Atividade: Dê continuidade ao texto sobre a transmissão do vírus oropouche de mãe para filho, começando logo depois da última frase.

Trecho fornecido:
Nesta quinta-feira (08/08) o Ministério da Saúde confirmou o caso de um bebê nascido no Acre com anomalias congênitas associadas à transmissão vertical de oropouche (de mãe para filho). O bebê morreu após 47 dias de vida. Os exames pós-parto constataram que a mãe, de 33 anos, havia contraído o vírus oropouche – no segundo mês de gestação ela havia apresentado sintomas da doença.

Além disso, o Ministério da Saúde confirmou um caso de aborto espontâneo causado pela infecção do vírus e investiga outras oito suspeitas de malformação e óbito fetal entre bebês de mulheres que foram diagnosticadas com a enfermidade.

“Ainda não sabemos qual a real prevalência dessas alterações congênitas. O potencial de aumentar existe, mas a extensão desse aumento é difícil de afirmar”, avalia José Luiz Proença Módena, virologista da Universidade Estadual de Campinas (Unicamp).

O epidemiologista José Geraldo Ribeiro, do laboratório Fleury, pondera que o risco de uma epidemia em larga escala de oropouche levar a um surto de casos de microcefalia da mesma magnitude do que ocorreu com o zikavírus é pouco provável, “mas não impossível”.

“O aumento não é tão importante, mas, sim, a adoção de medidas para proteger as gestantes do contato com o vetor, diante do risco”, diz. “Qualquer vírus capaz de gerar malformação é uma preocupação”.

Oropouche e alterações congênitas

A suspeita de casos de transmissão vertical (materno-infantil) da oropouche motivou a Organização Pan-americana da Saúde (Opas) a emitir um alerta epidemiológico para o Brasil reforçar a vigilância epidemiológica da doença no país, que concentra 90,9% dos 8.010 diagnósticos no continente.

Material de consulta:
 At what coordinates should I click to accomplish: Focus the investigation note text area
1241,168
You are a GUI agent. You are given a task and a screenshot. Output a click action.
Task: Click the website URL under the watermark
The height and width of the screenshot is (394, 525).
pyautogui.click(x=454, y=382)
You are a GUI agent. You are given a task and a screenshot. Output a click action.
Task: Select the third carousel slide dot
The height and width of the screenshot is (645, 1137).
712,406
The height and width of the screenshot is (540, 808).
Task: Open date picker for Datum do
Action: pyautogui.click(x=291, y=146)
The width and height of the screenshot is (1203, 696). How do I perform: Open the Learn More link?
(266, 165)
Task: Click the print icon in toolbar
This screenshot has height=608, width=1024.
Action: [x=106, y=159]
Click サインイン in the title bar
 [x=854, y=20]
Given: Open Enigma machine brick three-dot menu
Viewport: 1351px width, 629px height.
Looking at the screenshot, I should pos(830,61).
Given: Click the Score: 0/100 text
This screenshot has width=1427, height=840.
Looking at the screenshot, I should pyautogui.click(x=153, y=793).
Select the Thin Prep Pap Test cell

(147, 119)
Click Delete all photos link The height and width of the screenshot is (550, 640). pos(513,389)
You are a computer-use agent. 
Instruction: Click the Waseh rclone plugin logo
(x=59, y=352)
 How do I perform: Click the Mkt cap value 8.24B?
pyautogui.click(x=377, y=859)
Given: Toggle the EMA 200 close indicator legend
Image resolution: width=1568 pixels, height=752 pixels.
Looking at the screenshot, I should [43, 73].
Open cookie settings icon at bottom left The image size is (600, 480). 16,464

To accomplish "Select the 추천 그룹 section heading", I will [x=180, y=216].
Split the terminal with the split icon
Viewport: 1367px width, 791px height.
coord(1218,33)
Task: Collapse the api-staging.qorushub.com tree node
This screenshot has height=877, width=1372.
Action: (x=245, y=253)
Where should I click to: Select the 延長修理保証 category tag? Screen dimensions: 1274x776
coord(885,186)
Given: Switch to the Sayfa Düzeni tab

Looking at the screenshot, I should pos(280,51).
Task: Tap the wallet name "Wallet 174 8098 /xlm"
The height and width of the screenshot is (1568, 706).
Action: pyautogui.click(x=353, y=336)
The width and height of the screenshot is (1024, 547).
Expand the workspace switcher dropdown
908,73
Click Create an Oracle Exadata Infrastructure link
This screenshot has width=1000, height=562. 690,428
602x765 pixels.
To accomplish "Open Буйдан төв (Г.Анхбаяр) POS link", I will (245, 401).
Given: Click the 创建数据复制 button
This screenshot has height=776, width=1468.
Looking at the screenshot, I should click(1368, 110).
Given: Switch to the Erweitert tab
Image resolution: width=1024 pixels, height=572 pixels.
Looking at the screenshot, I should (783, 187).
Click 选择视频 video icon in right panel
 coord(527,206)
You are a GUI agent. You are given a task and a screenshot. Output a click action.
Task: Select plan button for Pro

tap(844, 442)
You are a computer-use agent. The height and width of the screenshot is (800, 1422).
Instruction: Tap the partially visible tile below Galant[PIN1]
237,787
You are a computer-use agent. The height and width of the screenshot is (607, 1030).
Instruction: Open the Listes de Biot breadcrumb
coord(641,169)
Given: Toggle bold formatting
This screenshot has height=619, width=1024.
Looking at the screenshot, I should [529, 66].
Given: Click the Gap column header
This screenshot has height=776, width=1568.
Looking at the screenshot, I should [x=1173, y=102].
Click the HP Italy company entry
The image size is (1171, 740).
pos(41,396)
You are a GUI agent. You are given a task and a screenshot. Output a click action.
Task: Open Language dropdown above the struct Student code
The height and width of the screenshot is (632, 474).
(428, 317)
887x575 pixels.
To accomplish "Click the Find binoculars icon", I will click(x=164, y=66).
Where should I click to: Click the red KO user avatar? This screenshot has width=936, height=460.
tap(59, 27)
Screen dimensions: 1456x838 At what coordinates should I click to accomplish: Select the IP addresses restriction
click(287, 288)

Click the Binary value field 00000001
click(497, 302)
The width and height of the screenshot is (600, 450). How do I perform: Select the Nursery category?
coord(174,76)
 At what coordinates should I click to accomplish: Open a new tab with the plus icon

Resposta escrita:
Neste ano, até agora, as notificações aumentaram 776% em comparação com todo o ano de 2023. Enquanto nos 12 meses do ano passado foram registrados 831 diagnósticos, em 2024 já foram 7,2 mil casos, segundo dados do Ministério da Saúde. O oropouche foi diagnosticado em pacientes de 20 estados. Duas mortes pela doença foram confirmadas e um óbito está em análise.

Com o aumento de casos, maiores as chances de infecção de gestantes. De acordo com José Geraldo Ribeiro, do Fleury, vírus como o zika têm a capacidade de, ao infectar as grávidas, cair na corrente sanguínea e, ao chegar à placenta, romper essa barreira de proteção, atingir o feto e interferir na formação dos órgãos, principalmente no primeiro trimestre de gestação.

“No caso da zika, acomete o sistema nervoso central. O oropouche parece seguir esse padrão. Já se sabia que em adultos poderia causar complicações neurológicas”, explica.

Apesar da escassez de dados quanto aos efeitos neurológicos da febre oropouche em bebês, há indícios que reforçam essa hipótese. Estudos da década de 80 relatam que crianças nasceram com alterações congênitas após as mães serem infectadas.

“Nunca tinha sido feita uma relação direta para detectar o vírus na placenta”, explica José Luiz Módena. “Mas em modelos animais identificamos essa característica”.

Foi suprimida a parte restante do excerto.